Octobre, novembre au Nouveau Brunswick, ce n'est jamais vraiment comme on s'y attend !
Plus exactement, c'est tout ce qu'on attend, mais tout à la fois : l'été qui joue les prolongations et l'automne qui ressemble à l'hiver, déjà,  avec ses premières tempêtes de neige, et ses envies de coin du feu… Et ce jour là, il neigeait. La veille, je lorgnais encore sur les  t-shirts  légers des  filles dans la rue Main, mais ce jour là, la température était descendu sous zéro, et il neigeait…

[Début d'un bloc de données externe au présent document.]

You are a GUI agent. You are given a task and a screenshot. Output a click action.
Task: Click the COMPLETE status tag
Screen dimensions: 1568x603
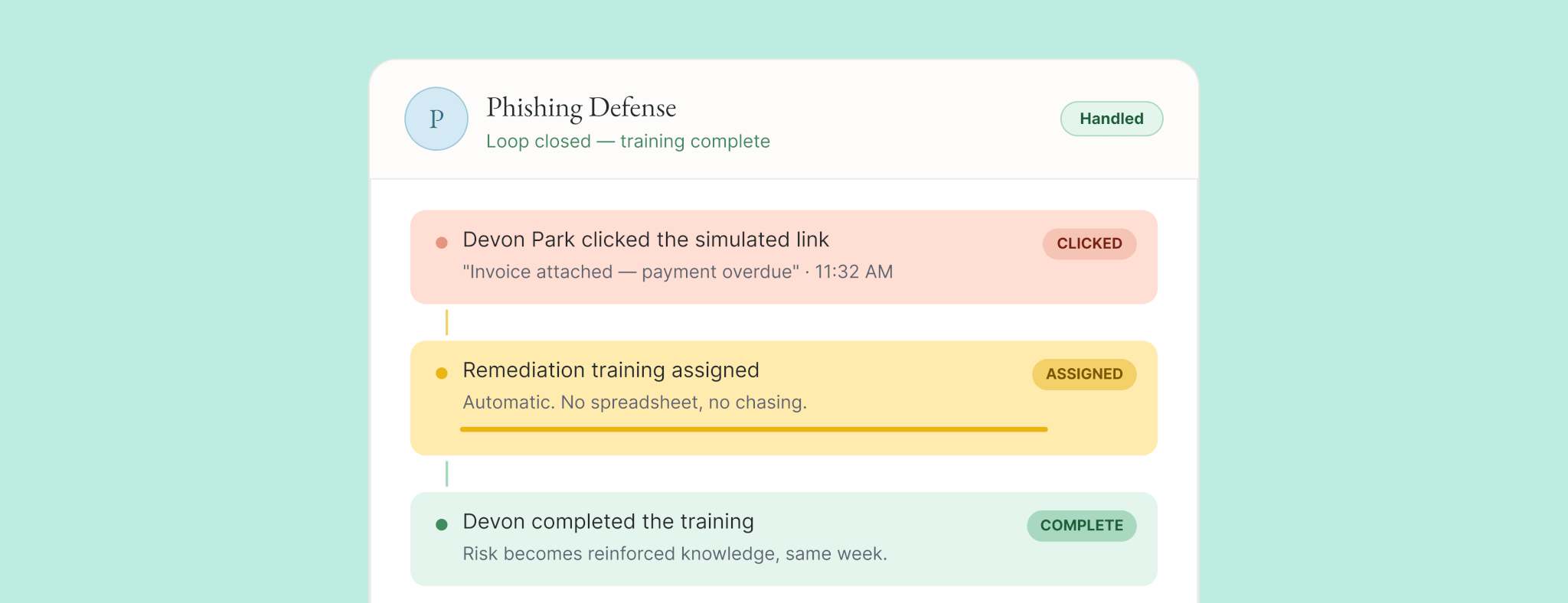pyautogui.click(x=1082, y=526)
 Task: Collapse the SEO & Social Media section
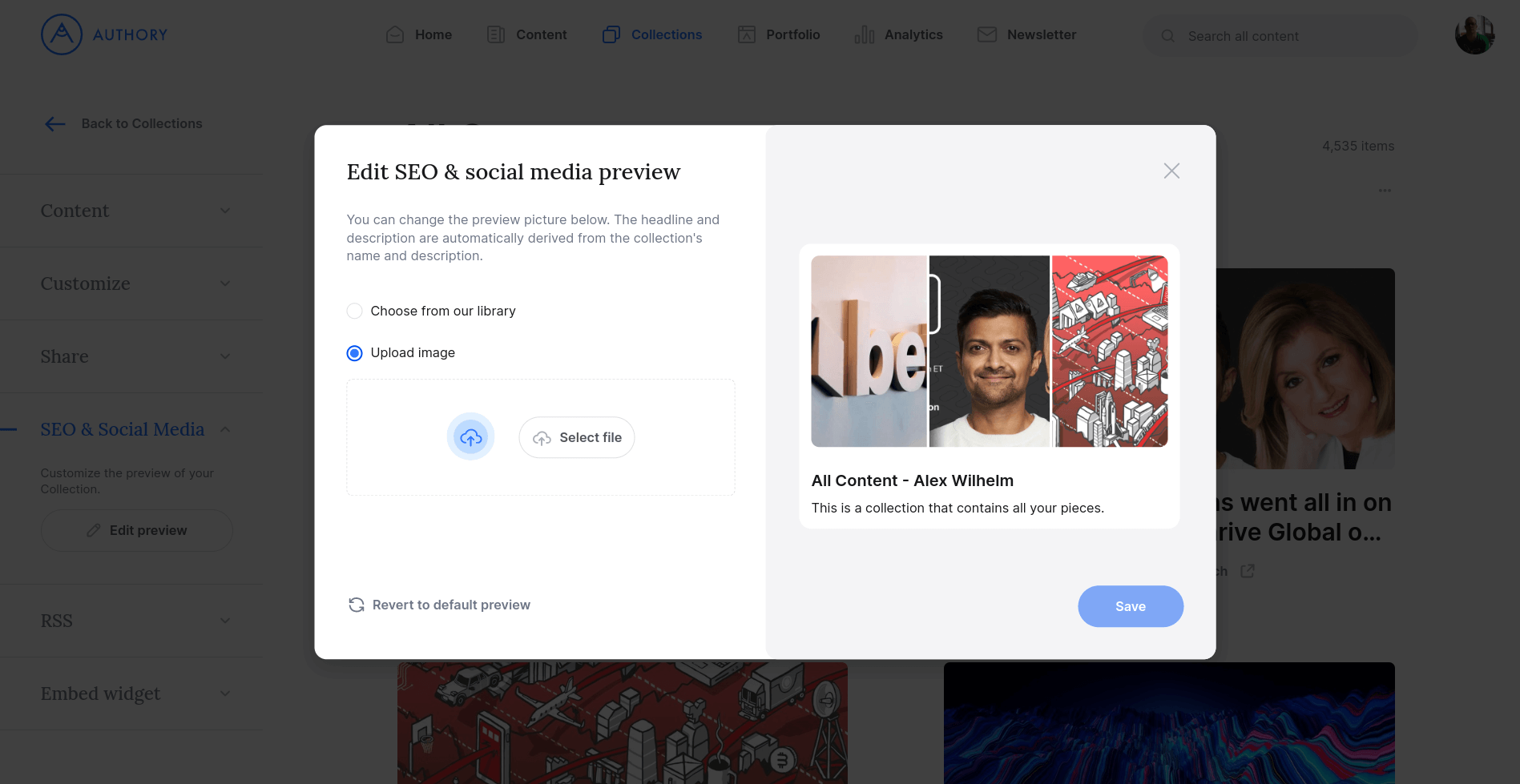click(x=225, y=429)
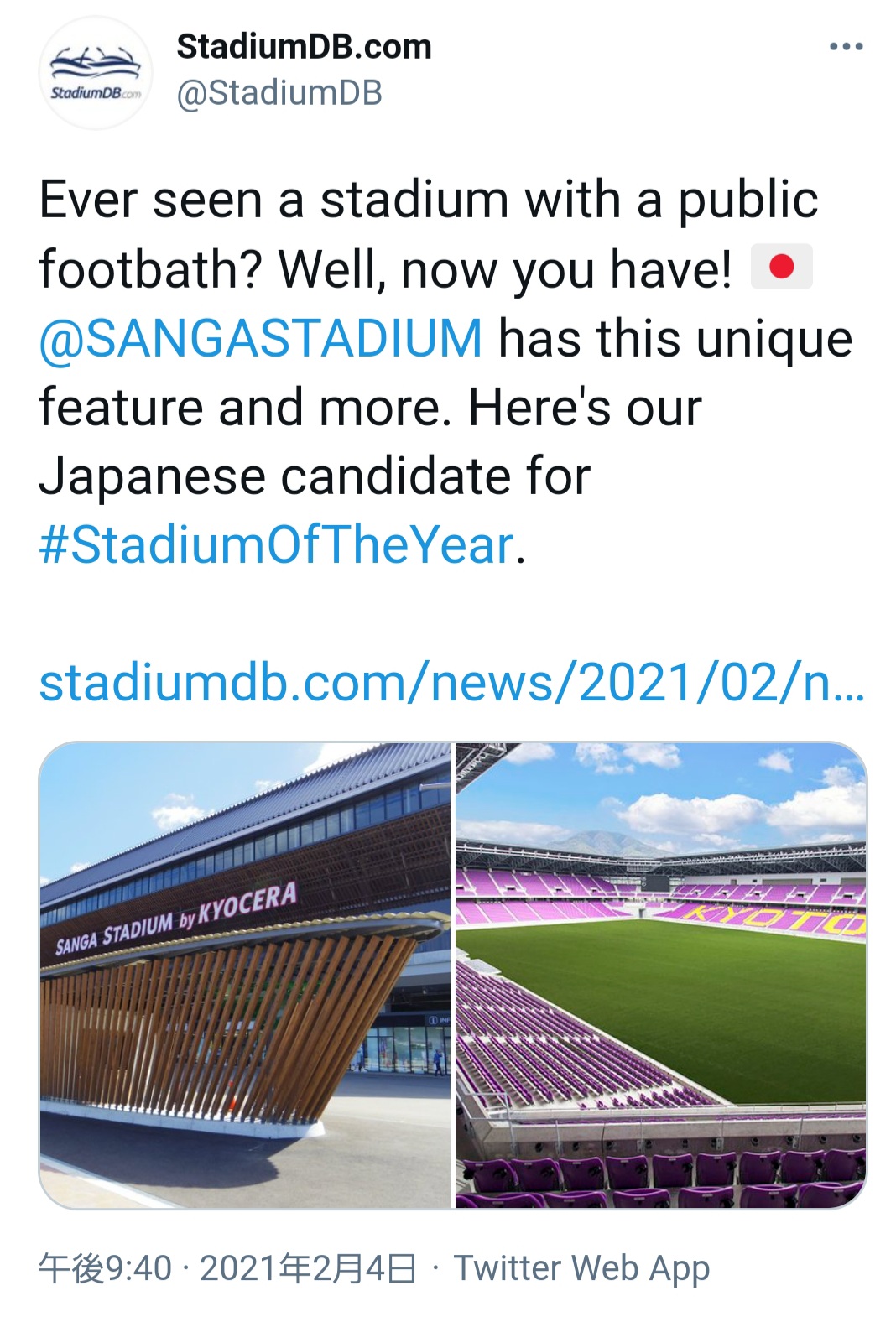Visit the @SANGASTADIUM mention
The width and height of the screenshot is (896, 1322).
click(x=261, y=338)
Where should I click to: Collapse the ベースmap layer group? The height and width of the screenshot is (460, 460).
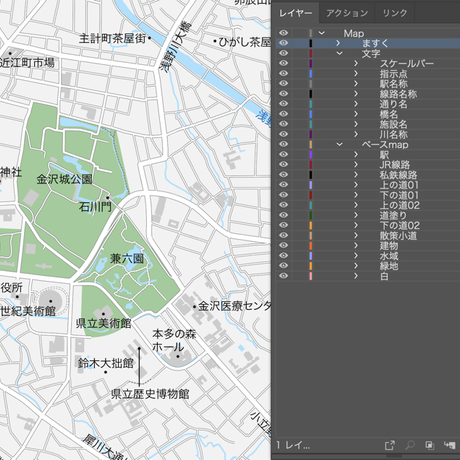[x=339, y=144]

La rue Main là bas, ils l'appellent "rue Main street". C'est du moins ce qu'on lit sur les plaques, bilinguisme oblige. Comme une sorte de dédoublement permanent où la langue française se bat pouce par pouce pour garder un peu de ses trente pour cent d'influence. Malgré le "chiac", mais c'est une autre histoire… Enfin, pas tout à fait, puisque j'étais là pour des histoires de francophonie, justement, invité au salon du livre qui se tenait quelque part sur le campus de Shippigan…

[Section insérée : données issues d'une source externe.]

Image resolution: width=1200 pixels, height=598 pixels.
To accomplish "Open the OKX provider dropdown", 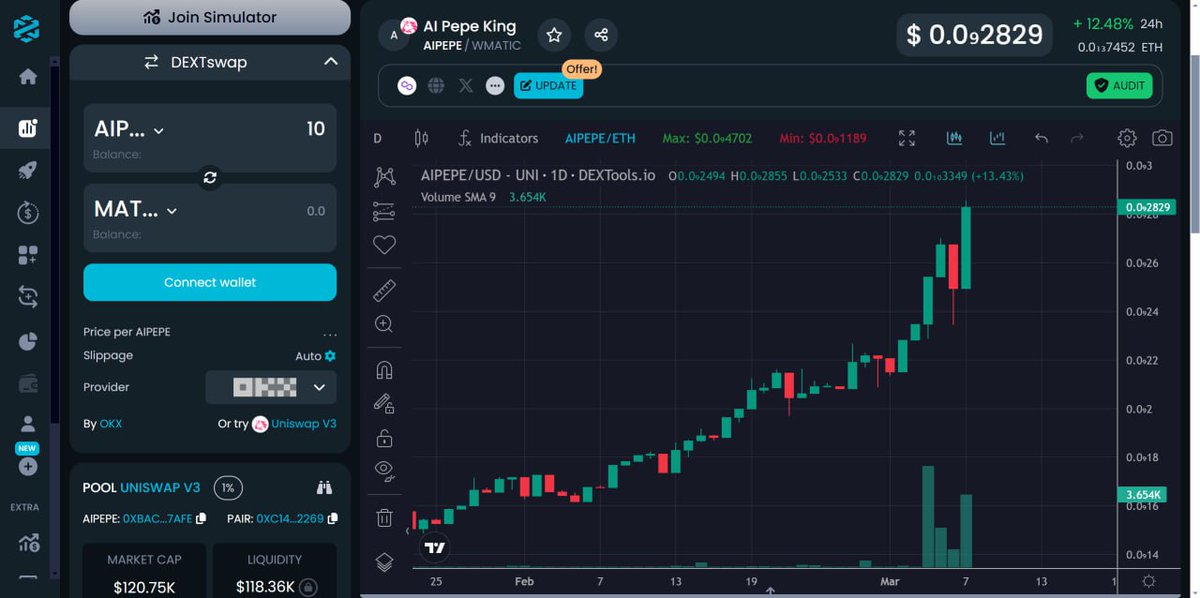I will tap(270, 387).
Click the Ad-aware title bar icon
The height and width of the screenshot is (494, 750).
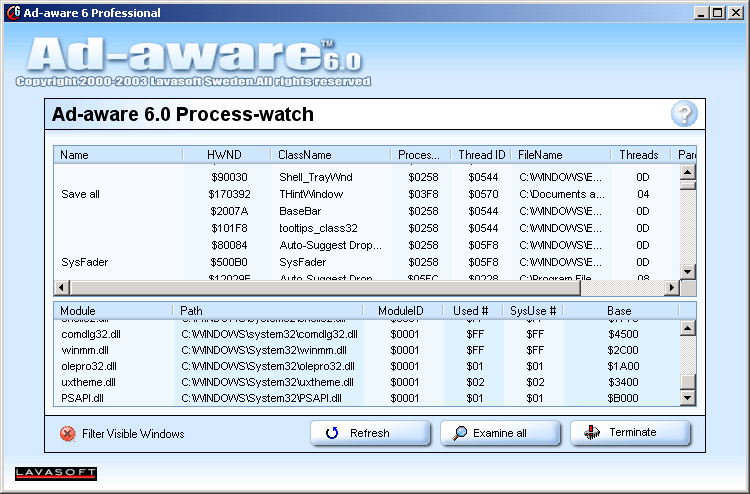point(11,13)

Et elle était là aussi. Un peu paumée au milieu des travées où on lui parlait de Chateaubriand et de Paul Eluard dans un français chantant l'acadien, mâtiné parfois d'anglicismes refrancisés qui la faisaient un peu frémir, surtout lorsque quelqu'un de bien intentionné se proposa de lui lire un extrait des chroniques de Ti-Léon à Zidore… "… J'ai r'mis ça su l'drive encor avec le feeder à place pi l'aute pied su l'brake.. ". C'est à ce moment là que nos regards se sont croisés et que j'ai vu comme un appel au secours dans ses yeux ronds de Française fraîchement débarquée en Acadie… Riche de quelques voyages d'avances et de relations locales, je brûlais déjà de jouer les "interprètes" pour elle et de lui monter comment se superposent les langues…

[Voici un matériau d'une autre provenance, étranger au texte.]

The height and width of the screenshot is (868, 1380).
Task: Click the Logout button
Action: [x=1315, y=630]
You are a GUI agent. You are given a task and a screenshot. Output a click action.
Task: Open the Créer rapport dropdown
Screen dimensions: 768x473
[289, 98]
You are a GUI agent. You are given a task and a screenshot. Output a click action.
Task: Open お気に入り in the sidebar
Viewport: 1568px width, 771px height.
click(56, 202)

Enfin... Non ! Ça ne s'est pas passé tout à fait comme ça.
PullPlumeJe l'avais remarquée au stand d'à côté alors que j'étais plongé dans une n ième édition de l'histoire exemplaire d'Evangéline, parce que j'avais eu soudain une furieuse envie de voir ses seins nus ! Sous son gros pull, ils n'offraient qu'un modeste relief qui m'avait immédiatement électrisé... Puis j'étais retourné à "Evangéline" dont j'imaginais désormais la poitrine menue offerte aux vents mauvais de la perfide Albion...

"... Bin sûr ct'engin-là ... à force qui horlait... Pierre me f'zait des signes... j'ai fidjuré qui f'zait bye. J'sais pas pourquoisse qui s'hallait lé ch'veux…" La voix du lecteur se perdit dans le brouhaha général puis se tut, me laissant à mes rêveries sur l'histoire locale.

Il y eu un parfum de vanille...
Un parfum de vanille, un petit quelque chose de doux et l'insistance d'un regard qui venait de se poser sur moi. Je levai les yeux : elle était là. Une apparition dans une touffe de douceur ébouriffée et de lumière et de cheveux châtains. Elle sentait la neige du dehors, la gourmandise et le fruit défendu ! "Vous..." lui dis-je. Et puis j'ai compris qu'il n'y avait pas de présentations à faire parce que notre conversation avait dû commencer quelques siècles plus tôt...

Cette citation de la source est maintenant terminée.